TASK ITEM => Set the whole listing down again, word for word, with no pictures.

--- SUPPLIED DATA Enclosed Below ---

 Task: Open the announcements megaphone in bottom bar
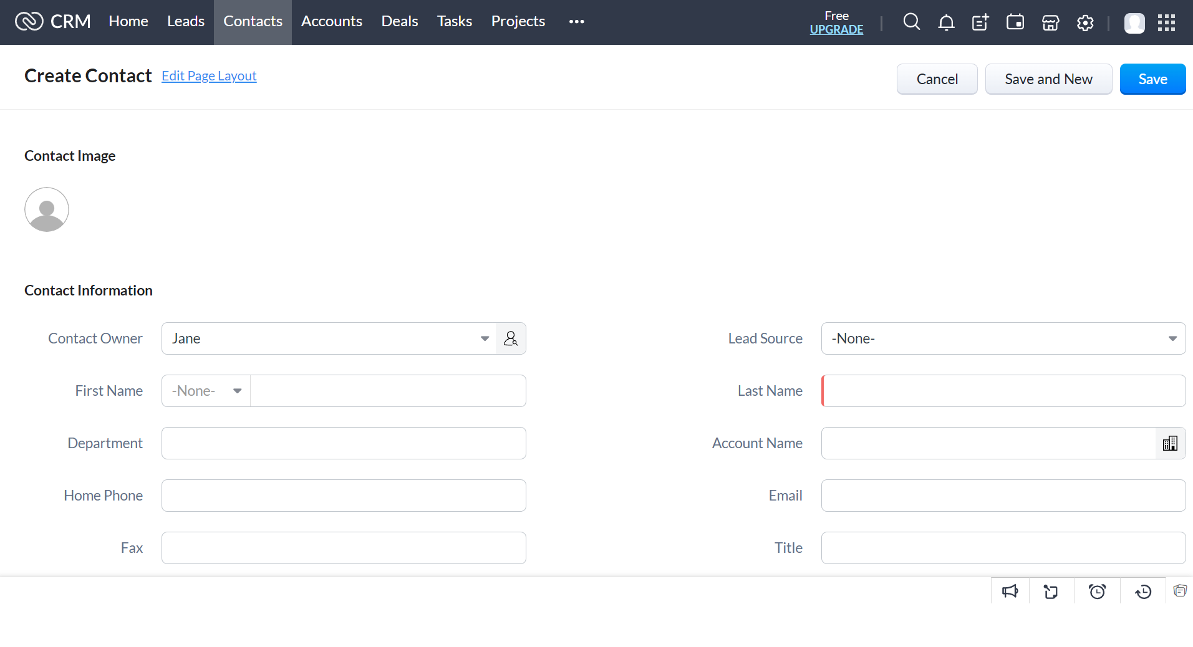[1010, 591]
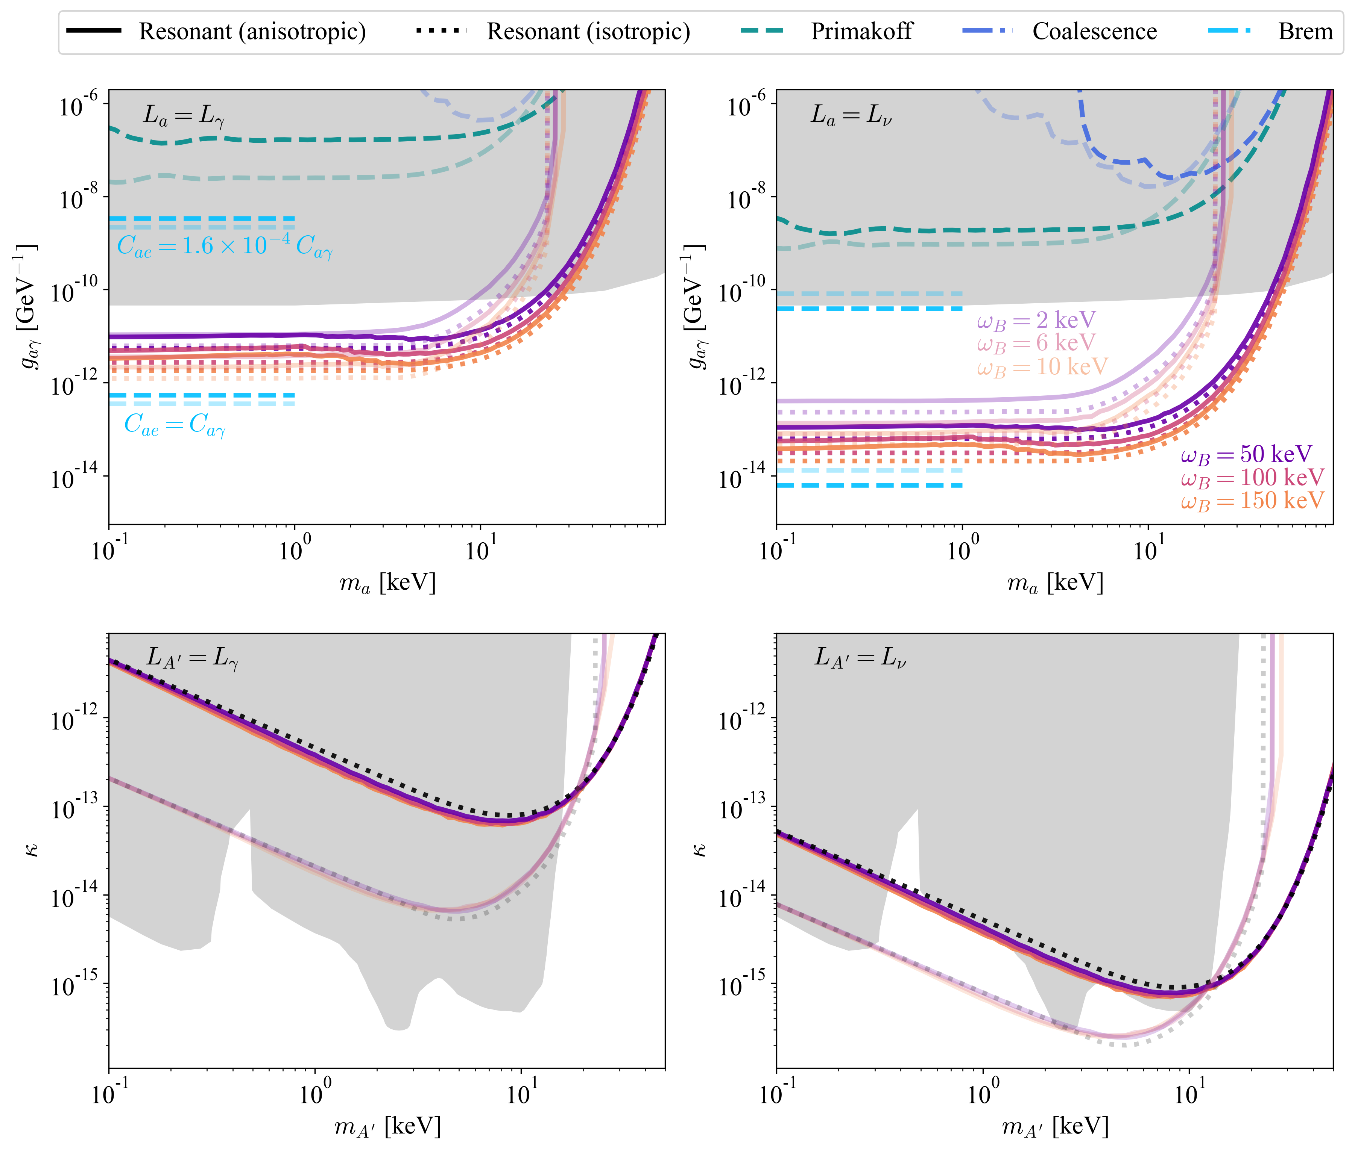Click the cyan Brem legend swatch
1355x1150 pixels.
1232,31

--- End of Enclosed SUPPLIED DATA ---

WRITTEN RESPONSE =>
 Task: Open the announcements megaphone in bottom bar
[1010, 591]
Click the cyan Brem legend swatch
1355x1150 pixels.
1232,31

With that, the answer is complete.